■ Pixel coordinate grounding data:
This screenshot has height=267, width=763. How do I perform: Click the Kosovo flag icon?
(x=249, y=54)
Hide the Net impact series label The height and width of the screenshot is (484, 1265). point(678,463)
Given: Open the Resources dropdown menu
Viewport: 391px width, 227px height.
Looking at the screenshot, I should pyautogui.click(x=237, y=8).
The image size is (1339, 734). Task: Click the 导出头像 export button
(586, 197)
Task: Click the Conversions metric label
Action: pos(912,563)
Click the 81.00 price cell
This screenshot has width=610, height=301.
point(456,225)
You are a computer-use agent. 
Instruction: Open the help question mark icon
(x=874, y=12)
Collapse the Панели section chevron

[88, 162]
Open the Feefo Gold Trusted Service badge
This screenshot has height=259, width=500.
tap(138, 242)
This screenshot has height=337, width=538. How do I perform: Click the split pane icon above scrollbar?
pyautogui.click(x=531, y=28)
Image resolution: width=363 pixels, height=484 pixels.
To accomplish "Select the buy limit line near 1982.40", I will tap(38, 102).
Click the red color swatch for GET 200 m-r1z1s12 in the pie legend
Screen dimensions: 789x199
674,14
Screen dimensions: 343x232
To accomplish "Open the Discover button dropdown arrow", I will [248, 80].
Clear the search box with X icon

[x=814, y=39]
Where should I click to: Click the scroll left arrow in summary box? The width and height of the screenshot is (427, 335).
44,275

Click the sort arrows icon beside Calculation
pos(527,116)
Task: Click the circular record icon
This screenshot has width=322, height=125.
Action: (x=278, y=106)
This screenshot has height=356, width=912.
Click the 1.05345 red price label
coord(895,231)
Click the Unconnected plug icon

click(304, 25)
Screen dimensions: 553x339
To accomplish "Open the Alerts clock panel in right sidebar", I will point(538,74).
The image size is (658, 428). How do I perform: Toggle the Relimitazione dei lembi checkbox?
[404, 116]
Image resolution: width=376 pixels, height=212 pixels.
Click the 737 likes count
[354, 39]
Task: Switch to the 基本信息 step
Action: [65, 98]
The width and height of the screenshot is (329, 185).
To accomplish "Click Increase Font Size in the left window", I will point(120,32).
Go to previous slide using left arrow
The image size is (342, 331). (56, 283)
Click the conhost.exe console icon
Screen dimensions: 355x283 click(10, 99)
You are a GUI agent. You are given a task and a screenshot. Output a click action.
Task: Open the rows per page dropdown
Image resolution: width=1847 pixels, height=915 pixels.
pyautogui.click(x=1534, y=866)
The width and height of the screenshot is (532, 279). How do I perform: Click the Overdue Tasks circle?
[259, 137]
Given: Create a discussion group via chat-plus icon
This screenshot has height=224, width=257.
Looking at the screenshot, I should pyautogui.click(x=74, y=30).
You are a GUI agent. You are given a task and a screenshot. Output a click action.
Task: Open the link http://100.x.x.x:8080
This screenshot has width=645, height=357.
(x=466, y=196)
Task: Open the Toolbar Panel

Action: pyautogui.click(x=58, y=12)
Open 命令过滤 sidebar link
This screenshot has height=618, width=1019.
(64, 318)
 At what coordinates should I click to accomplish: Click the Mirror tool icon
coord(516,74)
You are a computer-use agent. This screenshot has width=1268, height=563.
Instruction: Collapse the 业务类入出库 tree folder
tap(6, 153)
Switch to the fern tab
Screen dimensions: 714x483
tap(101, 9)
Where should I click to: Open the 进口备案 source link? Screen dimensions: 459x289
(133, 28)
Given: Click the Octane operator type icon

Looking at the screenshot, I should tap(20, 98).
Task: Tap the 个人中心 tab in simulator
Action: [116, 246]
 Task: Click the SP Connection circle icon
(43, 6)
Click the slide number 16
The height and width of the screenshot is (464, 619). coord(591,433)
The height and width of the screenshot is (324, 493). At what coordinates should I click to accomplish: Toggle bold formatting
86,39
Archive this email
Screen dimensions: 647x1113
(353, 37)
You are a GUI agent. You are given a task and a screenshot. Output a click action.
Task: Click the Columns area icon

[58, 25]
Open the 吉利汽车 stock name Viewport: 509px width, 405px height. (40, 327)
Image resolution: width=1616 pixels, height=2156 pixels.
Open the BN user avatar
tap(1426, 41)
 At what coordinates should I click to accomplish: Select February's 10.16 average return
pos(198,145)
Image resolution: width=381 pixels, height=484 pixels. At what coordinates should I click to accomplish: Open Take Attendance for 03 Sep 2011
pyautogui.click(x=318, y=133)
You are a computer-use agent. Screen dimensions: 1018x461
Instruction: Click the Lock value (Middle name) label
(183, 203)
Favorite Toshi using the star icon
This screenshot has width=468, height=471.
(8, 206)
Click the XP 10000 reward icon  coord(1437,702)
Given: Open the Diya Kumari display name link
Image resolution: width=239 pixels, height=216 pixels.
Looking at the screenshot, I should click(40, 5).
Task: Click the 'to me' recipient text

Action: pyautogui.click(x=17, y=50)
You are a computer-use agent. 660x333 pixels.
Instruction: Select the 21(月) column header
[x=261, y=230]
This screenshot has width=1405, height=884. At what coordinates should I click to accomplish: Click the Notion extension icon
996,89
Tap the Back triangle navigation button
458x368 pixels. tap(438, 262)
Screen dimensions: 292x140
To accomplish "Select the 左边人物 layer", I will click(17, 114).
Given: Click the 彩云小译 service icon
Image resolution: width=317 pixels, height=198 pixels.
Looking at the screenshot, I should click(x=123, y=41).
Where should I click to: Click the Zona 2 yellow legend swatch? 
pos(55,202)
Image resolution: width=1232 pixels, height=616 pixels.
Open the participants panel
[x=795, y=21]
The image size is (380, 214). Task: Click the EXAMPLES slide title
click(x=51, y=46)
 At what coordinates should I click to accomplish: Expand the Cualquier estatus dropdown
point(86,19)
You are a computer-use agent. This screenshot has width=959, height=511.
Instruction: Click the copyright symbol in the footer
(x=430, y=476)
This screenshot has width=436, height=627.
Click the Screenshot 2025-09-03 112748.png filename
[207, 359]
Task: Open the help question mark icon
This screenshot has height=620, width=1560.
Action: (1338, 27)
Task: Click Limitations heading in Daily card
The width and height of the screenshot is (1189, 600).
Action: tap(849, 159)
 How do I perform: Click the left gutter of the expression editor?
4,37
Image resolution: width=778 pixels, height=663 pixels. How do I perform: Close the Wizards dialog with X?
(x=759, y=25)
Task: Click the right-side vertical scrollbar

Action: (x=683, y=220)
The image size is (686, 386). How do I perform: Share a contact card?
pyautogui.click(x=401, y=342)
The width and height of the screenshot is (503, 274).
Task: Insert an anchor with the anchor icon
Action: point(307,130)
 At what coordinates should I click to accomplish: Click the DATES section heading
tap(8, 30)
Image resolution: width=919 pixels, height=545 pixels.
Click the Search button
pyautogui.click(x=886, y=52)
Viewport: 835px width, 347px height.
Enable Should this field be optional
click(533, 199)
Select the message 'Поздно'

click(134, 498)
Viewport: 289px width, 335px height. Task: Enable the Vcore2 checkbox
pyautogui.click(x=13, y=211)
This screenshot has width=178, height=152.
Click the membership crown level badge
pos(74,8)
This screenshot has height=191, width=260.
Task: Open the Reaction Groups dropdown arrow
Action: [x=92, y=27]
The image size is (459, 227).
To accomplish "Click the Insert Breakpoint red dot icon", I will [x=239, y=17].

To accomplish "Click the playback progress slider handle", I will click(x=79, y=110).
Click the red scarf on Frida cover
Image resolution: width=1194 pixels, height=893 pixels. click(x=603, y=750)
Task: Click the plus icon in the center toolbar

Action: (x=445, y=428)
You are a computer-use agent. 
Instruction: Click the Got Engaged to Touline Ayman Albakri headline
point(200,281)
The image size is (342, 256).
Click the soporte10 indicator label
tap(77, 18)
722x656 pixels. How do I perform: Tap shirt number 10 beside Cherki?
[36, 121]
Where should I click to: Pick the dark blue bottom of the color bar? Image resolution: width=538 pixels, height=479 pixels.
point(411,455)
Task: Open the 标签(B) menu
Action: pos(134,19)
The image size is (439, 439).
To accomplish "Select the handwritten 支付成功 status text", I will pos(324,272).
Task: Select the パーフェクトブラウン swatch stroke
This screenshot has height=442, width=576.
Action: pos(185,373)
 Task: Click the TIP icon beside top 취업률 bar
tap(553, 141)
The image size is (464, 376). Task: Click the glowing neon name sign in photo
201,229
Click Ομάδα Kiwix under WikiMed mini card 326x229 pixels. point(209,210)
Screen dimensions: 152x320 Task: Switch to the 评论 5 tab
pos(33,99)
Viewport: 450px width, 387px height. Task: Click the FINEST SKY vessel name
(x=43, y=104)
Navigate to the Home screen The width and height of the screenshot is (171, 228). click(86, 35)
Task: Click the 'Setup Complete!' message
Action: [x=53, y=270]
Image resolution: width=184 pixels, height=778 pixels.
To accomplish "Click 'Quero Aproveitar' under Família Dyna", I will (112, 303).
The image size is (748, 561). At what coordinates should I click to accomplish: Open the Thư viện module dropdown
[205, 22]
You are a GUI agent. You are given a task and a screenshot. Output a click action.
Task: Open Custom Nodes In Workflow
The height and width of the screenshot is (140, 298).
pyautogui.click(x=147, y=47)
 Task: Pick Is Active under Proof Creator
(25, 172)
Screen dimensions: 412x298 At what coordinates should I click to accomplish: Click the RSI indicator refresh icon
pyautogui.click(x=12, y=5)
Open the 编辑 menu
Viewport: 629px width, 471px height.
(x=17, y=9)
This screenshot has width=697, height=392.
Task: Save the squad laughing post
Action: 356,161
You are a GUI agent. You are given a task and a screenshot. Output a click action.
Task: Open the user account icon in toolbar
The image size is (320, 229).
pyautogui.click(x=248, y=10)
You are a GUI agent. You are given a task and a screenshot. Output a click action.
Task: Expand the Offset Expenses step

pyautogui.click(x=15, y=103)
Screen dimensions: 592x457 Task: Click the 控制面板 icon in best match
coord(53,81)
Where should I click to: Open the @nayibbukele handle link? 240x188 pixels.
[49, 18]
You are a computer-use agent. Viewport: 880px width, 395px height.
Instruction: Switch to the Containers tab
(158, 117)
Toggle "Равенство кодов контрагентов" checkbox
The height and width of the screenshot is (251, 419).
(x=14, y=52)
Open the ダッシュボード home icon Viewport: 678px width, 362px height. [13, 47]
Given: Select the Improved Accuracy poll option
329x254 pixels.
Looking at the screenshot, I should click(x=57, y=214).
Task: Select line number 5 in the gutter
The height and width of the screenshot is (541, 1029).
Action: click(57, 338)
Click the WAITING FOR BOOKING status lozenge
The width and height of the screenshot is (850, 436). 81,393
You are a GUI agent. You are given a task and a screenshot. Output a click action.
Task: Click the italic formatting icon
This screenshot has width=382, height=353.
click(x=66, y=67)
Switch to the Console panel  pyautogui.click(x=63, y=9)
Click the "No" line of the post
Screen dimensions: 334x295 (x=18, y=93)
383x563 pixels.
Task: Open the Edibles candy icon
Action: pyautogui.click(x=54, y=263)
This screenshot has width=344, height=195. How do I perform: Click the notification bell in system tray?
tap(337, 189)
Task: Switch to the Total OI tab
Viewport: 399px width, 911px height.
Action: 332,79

■ Exercise requirements:
Go through the data and show every line where "computer" occurs.

■ Answer to this task:
You are a computer-use agent. 
You are a computer-use agent. This screenshot has width=1268, height=563.
You are a computer-use agent. Screen dimensions: 1018x461
You are a computer-use agent. 660x333 pixels.
You are a computer-use agent. This screenshot has width=959, height=511.
You are a computer-use agent. 
You are a computer-use agent. Viewport: 880px width, 395px height.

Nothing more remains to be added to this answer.